# TASK PROMPT
Copy each line in the data that includes the word "Select".

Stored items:
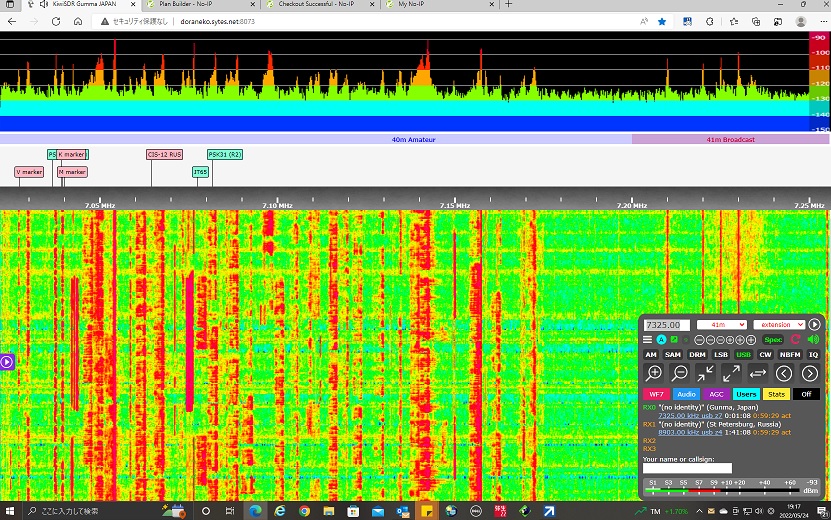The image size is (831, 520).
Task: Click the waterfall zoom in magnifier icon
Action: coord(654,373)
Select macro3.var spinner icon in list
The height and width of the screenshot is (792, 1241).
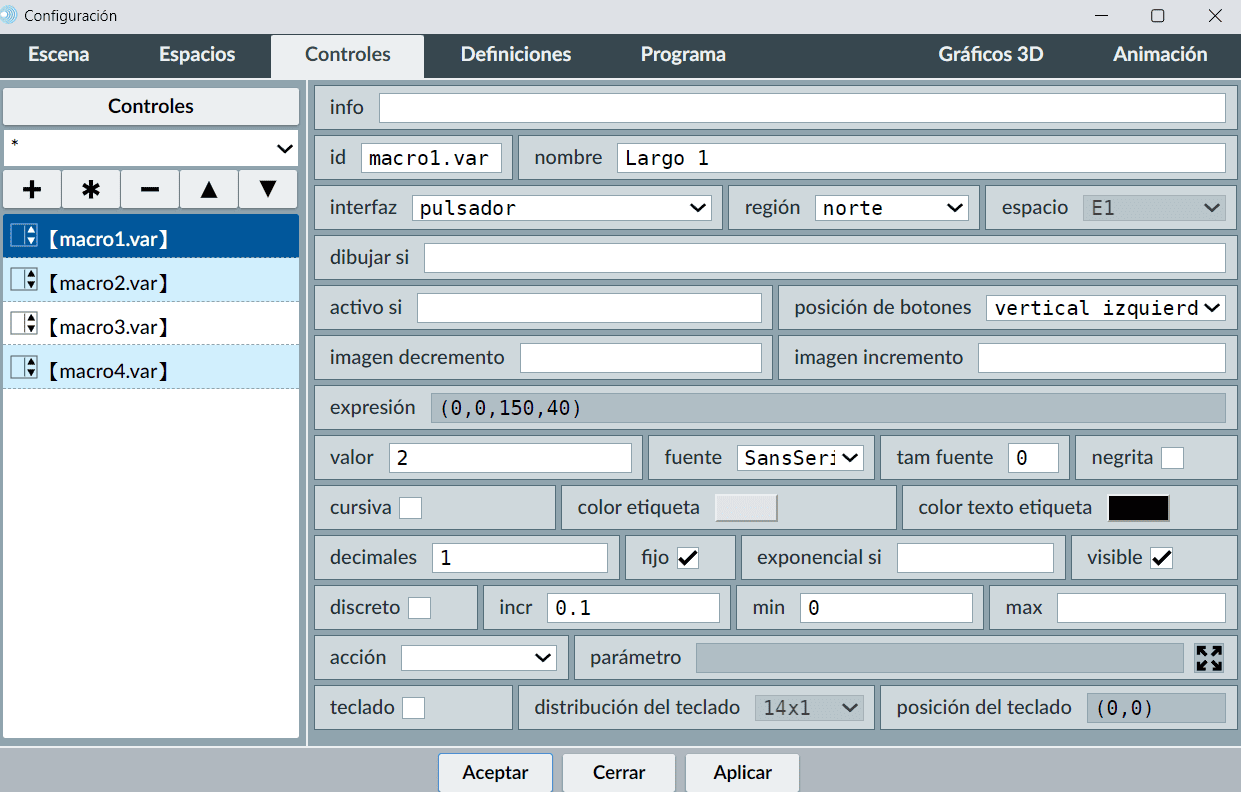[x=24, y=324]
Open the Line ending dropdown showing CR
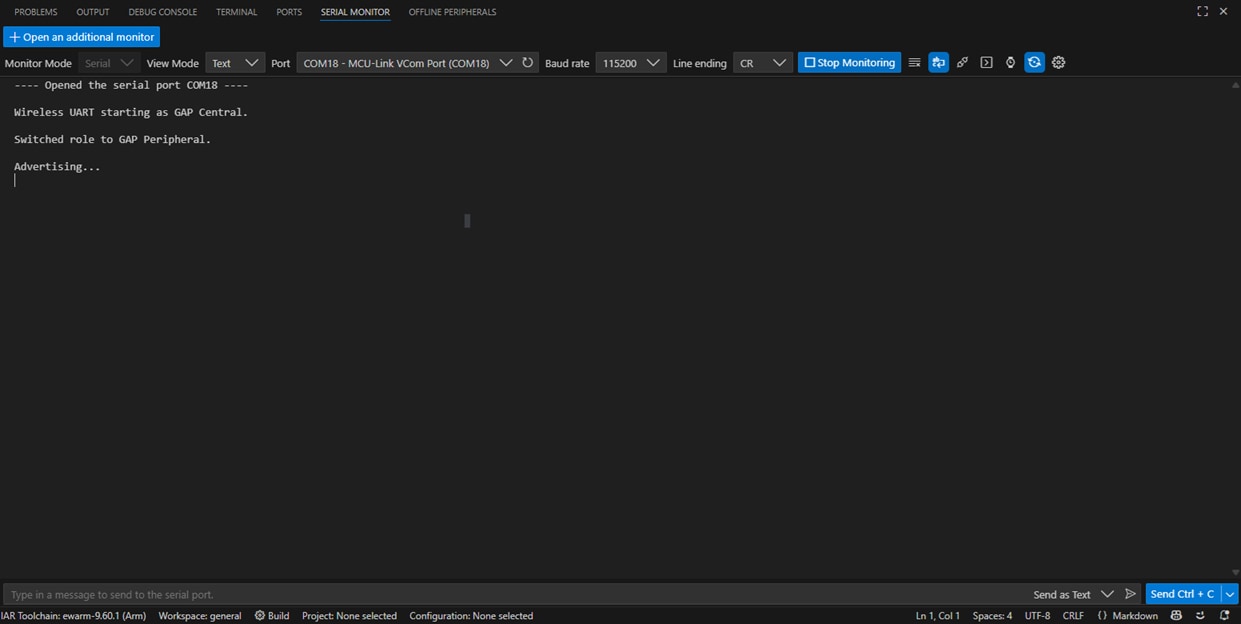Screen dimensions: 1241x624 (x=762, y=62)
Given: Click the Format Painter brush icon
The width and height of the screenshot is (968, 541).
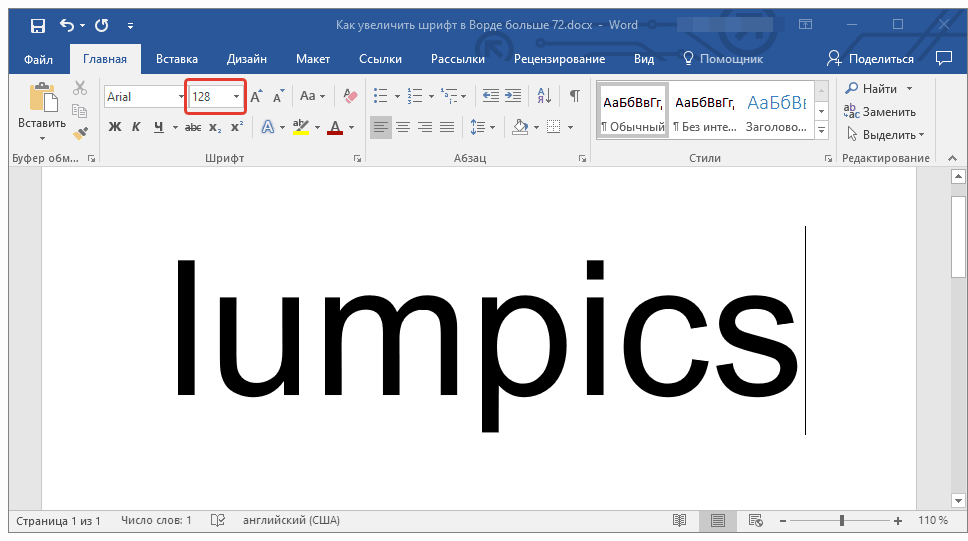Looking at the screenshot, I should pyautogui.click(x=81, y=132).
--
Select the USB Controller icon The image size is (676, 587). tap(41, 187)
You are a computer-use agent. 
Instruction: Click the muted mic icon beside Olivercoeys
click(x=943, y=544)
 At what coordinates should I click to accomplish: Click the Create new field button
...
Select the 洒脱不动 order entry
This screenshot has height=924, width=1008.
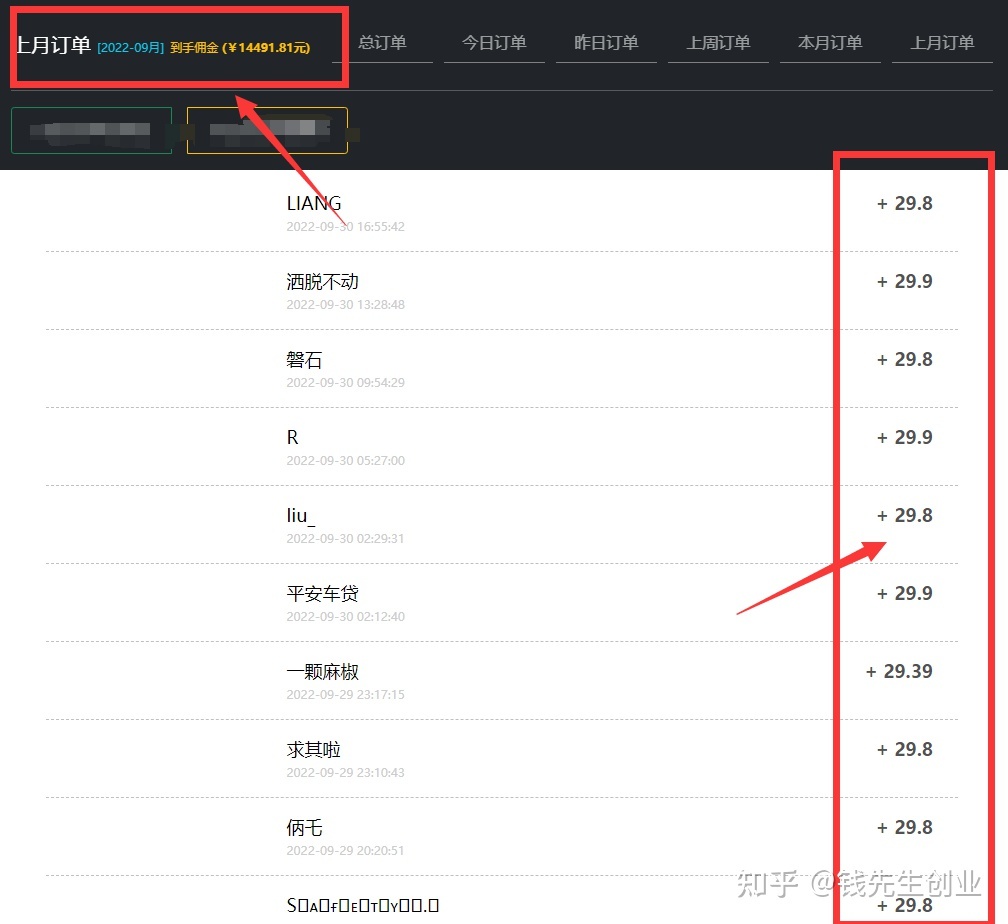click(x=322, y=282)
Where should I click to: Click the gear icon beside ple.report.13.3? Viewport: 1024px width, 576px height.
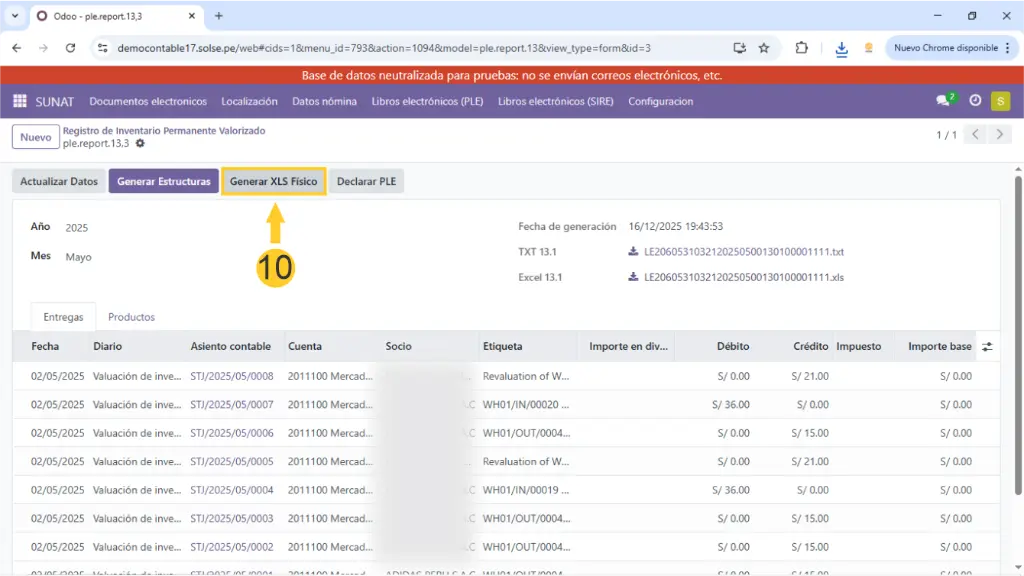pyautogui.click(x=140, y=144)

# RESULT FOR THIS TASK
Select macro3.var spinner icon in list
Select the USB Controller icon The image size is (676, 587). tap(41, 187)
Select the 洒脱不动 order entry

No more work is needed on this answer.